As described in detail above, according to the present invention, in order to cancel the damping capacitance that occurs when realizing a SAW filter, strip lines are formed on the same plane as the surface of the piezoelectric substrate on which the comb-shaped electrodes are formed. Since the inductor is provided, the performance such as frequency characteristics of a single SAW filter can be achieved with low insertion loss and high precision on the same chip, that is, within the package of the SAW filter. Therefore, there is no need to provide an inductor for canceling the braking capacity on the main board of a wireless communication device or the like that uses the SAW filter. Therefore, it becomes easy to evaluate the performance of a single SAW filter, and complex problems such as matching of frequency characteristics when using the SAW filter can be easily solved.

[Brief explanation of drawings]

FIG. 1 is a structural diagram of a SAW filter showing an embodiment of the present invention.

FIG. 2 is a basic structural diagram showing a conventional SAW filter.

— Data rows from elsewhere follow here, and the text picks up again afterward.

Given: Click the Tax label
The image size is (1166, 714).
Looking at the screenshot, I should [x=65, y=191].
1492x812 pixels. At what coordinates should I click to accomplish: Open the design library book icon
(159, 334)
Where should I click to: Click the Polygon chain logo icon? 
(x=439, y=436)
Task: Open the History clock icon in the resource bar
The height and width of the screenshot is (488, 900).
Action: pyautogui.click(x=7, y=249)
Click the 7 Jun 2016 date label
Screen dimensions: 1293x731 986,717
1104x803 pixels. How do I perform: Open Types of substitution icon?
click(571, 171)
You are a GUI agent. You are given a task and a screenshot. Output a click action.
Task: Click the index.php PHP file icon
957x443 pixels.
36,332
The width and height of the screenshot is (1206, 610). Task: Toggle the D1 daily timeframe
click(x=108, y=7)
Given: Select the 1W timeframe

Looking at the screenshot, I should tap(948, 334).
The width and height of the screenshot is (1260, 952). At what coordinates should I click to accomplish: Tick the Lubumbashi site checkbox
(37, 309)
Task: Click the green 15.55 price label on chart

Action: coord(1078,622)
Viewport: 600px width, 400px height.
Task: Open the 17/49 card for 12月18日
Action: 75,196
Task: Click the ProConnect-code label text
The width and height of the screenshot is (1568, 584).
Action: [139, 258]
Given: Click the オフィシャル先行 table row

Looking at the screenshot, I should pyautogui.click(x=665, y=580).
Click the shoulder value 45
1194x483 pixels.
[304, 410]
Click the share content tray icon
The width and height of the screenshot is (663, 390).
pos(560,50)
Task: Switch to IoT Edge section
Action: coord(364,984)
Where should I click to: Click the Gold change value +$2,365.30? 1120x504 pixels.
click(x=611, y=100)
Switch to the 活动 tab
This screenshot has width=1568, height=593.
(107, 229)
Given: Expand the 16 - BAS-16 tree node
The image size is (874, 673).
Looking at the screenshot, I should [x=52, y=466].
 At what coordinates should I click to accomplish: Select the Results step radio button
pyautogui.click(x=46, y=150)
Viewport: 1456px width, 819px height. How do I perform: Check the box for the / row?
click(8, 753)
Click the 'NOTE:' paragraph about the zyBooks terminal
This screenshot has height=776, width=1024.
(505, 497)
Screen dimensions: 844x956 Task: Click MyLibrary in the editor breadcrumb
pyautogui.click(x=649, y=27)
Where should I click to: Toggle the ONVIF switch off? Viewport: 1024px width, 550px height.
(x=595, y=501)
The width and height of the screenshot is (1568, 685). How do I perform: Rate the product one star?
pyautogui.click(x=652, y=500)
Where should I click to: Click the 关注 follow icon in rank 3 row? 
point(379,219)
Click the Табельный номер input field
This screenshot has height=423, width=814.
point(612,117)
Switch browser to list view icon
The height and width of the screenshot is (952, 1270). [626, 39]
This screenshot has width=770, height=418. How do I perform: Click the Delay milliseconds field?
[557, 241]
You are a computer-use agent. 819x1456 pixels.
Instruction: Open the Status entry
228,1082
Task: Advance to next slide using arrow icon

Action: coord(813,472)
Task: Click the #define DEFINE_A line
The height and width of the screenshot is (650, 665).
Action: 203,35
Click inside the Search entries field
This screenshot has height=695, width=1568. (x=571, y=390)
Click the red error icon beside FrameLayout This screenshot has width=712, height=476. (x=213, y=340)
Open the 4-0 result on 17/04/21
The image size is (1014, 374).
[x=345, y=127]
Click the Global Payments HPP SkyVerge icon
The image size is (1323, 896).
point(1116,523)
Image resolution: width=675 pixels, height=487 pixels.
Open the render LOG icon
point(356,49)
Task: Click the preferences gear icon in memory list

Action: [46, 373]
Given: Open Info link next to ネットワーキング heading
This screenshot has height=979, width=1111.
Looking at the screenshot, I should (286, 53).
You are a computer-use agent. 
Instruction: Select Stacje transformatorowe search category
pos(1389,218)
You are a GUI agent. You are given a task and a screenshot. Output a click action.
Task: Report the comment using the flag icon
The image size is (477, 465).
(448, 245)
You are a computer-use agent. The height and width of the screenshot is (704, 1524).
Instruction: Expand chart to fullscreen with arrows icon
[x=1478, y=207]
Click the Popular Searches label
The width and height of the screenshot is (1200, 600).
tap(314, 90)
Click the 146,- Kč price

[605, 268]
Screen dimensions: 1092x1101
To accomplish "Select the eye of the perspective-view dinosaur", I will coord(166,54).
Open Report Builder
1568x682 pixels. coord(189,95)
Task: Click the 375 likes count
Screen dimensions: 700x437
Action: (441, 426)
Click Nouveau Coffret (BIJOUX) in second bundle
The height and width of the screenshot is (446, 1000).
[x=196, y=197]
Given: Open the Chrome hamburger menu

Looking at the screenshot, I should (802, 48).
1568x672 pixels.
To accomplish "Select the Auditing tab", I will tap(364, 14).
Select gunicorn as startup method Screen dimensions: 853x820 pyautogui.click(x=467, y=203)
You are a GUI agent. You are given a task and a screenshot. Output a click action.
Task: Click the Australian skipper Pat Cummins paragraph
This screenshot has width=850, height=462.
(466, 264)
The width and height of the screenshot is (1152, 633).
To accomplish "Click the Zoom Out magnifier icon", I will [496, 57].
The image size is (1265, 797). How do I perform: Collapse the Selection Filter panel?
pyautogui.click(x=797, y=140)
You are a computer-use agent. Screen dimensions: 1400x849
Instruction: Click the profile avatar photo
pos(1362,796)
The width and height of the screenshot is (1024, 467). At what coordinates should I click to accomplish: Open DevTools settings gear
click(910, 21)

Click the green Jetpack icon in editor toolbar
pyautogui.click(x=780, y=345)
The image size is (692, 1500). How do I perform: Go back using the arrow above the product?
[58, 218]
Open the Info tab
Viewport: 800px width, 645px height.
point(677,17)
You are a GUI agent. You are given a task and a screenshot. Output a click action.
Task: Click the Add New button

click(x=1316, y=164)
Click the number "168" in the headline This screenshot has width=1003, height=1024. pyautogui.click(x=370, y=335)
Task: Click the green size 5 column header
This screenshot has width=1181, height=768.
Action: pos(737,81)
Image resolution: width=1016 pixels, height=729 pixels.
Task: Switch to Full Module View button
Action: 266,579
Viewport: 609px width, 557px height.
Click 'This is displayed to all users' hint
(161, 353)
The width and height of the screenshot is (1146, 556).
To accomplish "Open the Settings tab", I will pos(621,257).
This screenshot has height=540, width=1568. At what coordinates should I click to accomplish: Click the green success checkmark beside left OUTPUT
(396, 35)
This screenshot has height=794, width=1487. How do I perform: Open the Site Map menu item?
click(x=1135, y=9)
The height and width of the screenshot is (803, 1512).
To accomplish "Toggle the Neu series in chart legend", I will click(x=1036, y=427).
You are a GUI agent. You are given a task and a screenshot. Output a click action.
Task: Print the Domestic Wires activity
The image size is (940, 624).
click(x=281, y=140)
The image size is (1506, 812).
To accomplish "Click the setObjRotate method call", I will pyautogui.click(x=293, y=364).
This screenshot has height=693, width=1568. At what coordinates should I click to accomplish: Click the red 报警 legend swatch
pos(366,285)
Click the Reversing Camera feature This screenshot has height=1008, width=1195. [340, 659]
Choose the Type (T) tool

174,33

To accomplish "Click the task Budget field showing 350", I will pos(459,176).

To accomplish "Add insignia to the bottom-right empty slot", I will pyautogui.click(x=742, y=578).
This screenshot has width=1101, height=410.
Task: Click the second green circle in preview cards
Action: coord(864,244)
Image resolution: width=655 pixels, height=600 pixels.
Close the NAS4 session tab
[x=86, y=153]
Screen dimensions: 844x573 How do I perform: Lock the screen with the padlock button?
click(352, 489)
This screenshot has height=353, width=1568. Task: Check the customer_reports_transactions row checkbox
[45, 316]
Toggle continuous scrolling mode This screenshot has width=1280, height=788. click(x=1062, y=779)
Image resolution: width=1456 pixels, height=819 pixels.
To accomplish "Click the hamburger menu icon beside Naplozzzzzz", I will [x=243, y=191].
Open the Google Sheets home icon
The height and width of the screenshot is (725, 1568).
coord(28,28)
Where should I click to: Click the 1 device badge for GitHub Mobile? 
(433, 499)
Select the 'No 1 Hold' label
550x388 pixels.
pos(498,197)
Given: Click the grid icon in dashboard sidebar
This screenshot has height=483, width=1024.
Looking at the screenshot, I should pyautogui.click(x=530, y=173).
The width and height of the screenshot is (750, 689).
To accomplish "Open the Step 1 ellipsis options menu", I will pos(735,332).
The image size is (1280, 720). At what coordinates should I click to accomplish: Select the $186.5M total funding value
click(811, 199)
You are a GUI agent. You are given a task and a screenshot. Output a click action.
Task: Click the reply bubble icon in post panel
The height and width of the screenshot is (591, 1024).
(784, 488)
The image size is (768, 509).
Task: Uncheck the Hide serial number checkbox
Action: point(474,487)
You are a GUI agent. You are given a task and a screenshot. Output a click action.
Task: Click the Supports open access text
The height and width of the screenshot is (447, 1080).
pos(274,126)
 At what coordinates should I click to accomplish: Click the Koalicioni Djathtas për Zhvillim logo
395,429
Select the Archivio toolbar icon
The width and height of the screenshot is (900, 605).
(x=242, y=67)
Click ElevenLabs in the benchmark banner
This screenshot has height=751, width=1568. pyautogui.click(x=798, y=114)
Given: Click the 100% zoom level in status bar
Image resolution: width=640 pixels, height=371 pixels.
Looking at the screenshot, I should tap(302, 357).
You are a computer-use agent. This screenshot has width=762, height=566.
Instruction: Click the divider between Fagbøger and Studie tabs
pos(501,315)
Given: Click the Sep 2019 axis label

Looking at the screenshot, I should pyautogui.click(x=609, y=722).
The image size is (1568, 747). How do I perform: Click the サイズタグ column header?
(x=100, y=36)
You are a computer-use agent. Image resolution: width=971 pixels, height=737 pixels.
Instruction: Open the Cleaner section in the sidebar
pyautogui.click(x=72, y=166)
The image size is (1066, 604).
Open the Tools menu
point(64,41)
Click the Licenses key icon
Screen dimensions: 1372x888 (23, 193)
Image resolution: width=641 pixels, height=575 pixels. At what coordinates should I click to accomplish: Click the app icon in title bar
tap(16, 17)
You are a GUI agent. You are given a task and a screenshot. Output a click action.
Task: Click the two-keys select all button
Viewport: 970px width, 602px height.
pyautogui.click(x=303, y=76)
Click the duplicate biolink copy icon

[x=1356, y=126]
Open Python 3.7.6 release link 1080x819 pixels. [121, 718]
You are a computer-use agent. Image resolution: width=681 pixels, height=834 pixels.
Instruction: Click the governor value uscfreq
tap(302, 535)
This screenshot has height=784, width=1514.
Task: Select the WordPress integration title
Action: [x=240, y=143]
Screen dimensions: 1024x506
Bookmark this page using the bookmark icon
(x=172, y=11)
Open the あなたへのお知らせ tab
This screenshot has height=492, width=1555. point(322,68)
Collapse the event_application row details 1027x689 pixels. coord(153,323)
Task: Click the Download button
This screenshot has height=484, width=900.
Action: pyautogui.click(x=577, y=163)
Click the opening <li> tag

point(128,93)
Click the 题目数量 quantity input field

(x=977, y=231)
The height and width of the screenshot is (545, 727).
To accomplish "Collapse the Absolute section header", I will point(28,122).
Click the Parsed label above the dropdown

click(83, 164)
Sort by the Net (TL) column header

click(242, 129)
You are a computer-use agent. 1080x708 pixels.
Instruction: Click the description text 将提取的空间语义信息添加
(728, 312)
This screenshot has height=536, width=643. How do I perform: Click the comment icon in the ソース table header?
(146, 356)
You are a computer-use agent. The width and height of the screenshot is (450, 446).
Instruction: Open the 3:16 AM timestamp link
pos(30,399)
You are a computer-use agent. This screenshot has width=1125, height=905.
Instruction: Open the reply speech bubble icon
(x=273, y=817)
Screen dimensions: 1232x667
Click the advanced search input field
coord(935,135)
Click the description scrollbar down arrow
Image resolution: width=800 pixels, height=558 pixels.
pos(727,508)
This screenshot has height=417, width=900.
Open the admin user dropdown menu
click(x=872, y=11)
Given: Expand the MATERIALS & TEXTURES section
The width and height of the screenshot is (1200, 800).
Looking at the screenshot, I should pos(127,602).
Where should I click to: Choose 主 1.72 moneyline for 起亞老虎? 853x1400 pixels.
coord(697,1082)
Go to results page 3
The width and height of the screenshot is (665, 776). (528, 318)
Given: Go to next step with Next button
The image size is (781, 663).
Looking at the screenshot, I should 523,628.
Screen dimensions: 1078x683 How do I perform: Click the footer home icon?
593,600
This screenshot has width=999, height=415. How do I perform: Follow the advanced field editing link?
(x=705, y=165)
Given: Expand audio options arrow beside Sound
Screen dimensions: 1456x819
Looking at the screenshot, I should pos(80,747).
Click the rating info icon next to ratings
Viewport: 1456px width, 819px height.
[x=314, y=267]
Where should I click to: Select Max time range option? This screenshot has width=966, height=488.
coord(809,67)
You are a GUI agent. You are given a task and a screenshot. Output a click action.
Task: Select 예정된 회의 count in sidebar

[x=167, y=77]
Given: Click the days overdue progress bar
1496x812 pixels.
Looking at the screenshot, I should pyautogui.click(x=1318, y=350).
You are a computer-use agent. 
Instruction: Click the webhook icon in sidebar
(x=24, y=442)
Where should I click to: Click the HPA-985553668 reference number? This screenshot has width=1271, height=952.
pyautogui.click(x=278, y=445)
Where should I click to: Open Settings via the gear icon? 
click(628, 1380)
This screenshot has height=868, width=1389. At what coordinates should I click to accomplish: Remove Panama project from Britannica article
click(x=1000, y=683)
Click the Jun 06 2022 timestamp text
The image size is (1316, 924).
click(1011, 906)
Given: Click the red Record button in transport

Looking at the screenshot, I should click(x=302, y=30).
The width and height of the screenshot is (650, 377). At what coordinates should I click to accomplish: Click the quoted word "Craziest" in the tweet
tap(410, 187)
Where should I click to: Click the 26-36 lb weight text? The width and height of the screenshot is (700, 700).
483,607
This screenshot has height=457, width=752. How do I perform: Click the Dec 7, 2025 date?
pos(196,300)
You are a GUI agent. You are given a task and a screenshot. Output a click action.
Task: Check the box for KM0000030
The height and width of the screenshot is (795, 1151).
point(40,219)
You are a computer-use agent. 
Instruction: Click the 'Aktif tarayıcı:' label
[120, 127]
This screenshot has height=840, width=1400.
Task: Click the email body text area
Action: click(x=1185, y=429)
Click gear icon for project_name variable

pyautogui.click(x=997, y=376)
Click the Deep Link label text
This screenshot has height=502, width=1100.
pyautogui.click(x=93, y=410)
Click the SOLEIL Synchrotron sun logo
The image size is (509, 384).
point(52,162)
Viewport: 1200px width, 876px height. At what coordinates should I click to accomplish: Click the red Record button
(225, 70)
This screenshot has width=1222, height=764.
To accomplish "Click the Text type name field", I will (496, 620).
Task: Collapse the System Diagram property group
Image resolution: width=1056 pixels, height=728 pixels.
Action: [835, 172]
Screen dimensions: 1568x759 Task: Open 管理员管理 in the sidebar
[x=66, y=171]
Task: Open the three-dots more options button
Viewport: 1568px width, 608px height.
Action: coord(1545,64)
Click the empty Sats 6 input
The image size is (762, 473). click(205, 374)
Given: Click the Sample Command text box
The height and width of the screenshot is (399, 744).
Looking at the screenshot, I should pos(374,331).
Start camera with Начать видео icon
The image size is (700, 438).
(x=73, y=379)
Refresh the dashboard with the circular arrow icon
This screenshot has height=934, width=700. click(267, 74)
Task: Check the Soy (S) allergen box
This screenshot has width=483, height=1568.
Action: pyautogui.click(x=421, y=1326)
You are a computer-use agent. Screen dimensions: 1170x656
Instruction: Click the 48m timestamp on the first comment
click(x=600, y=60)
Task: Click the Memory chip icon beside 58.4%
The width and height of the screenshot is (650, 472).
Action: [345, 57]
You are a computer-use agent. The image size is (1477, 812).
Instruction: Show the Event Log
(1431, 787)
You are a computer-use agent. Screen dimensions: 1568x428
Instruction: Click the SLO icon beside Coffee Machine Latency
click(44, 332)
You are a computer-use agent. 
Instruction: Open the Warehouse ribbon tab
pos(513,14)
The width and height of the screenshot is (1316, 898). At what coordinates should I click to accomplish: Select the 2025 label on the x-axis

FIG. 3 is a frequency characteristic diagram of the comb-shaped electrode in FIG. 2;

FIG. 4 is a diagram showing a problem in FIG. 2;

FIG. 5 is an explanatory diagram of an inductor formed of strip lines in FIG. 1;

[Explanation of symbols]

21 Piezoelectric substrate 2
2-1, 22-2 Input terminal 23-1, 23-2 Output terminal

Claims (1)

[Claims] 1. An input-side comb-shaped electrode that converts an electrical signal input from an input terminal into a surface acoustic wave, and an output-side comb-shaped electrode that converts the surface acoustic wave into an electrical signal and outputs it to an output terminal are piezoelectric. In the surface acoustic wave filter formed on the substrate, an inductor for canceling braking capacity consisting of a strip line with a line length corresponding to the dielectric constant of the piezoelectric substrate,
A surface acoustic wave filter, characterized in that it is formed on the piezoelectric substrate and connected in parallel to the input terminal and the output terminal, respectively.